Forum: Neurology Forum
Topic: Multiple Sclerosis


I had a viral illness last summer which left me with a scotoma in my left
eye. At the time an ON was suspected but so far I couldn't get a clear
diagnosis regarding my sight problems because I had no visus impairment or
altered VEP. I have an abnormal campimetry though, showing deficit in
temporal visual field and a pericentral scotoma.
Recently I found out there's another smaller scotoma close to the bigger one.
In January I started having gait problems and I had significant delayed latencies
in lower SSEP. A MRI was negative, as well as blood tests for other possible
causes (Lyme, vasculitis, HIV, LES, etc.)
The other day I had my third SSEP control done and latencies are still delayed
showing a worsening in CCT. My neuro gave me prednisone for two weeks.
Today I started taking it and I've had restlessness and pain in my legs and
lower back all day.
My question is: is prednisone a good choice? I've read of severe risk related
to steroids. I've never had pain before.
I was diagnosed with dorsal myelopathy but my neuro doesn't seem to exclude
a possible MS.
I want to follow his suggestions but I have doubts regarding prednisone.
Am I wrong??
Thanks for any suggestions!
Best regards,
Barbara

=

I think the first thing you should do is visit an MS specialist. At CCF, in the department of neurology, we have the Mellen Center, which has several MS experts on the staff. You are welcome to call 800 223-2273 and ask for neurology appointments, specify the Mellen Center.

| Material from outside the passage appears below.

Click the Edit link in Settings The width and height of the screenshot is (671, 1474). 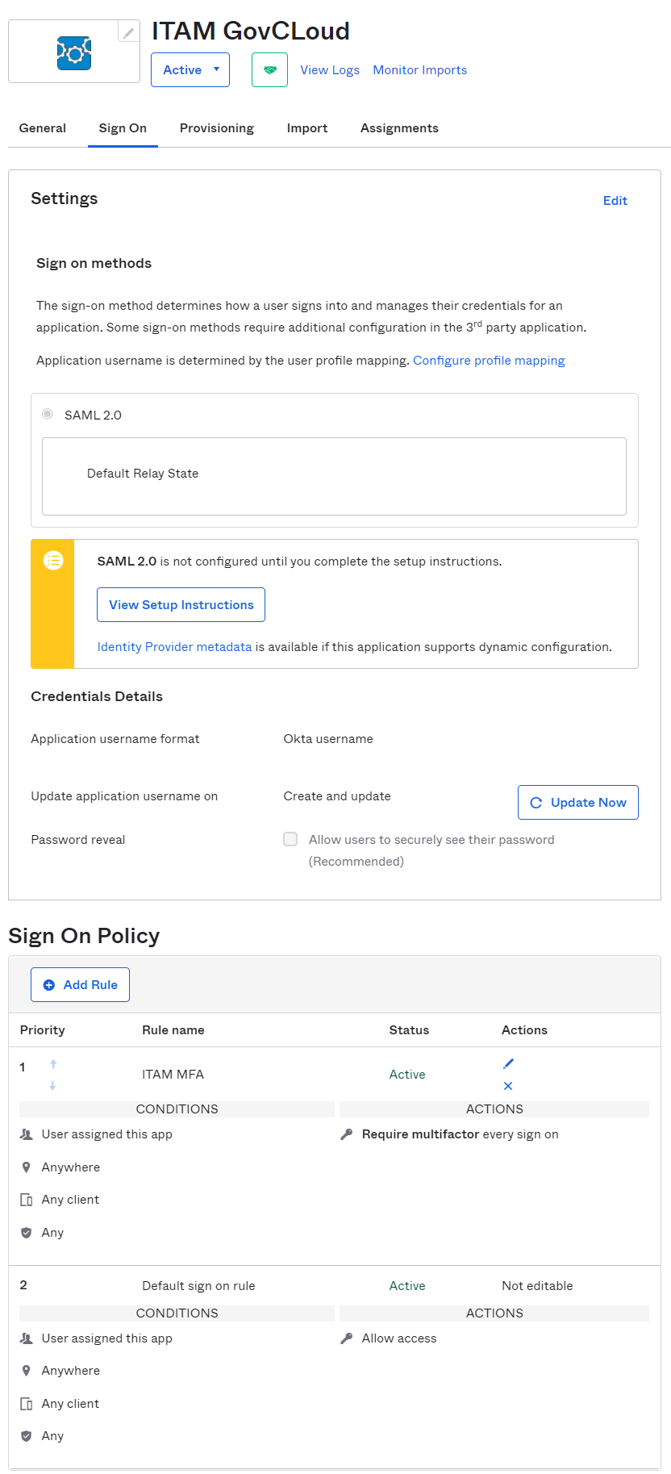tap(615, 201)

If you have demonstrated optic neuritis but NO other lesion which can be identified as demyelinating in the CNS, then a diagnosis of MS can't yet be made. In the acute setting, high dose IV steroids seem to be a better choice than oral prednisone, though that finding has controversy and an MS expert can give you the most up-to-date advice. This far out from the initial event, the treatment rationale is completely different.

If you had a dorsal myelopathy (I'm not sure if you mean thoracic myelopathy - "dorsal" is an alternative term; or if you mean dorsal column myelopathy, involving ascending sensory tracts), as well as optic neuritis, then you may indeed have MS. Again, it is important to have this systematically checked by an experienced specialist.

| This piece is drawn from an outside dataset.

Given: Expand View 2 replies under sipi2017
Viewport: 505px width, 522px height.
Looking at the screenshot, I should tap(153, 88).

Treatment of acute demyelinating episodes (within the first couple of weeks of onset) usually involves steroids, preferably given IV. For longer term treatment, the beta interferons have shown promise, but the specific pattern of illness must be identified and the treatment for one pattern of disease is not the same as the treatment for another.

I hope this helps. As you know, this information is provided for your medical education. Specific advice regarding diagnosis, prognosis, and treatment options must come from your doctor after appropriate evaluation. CCF MD mdf.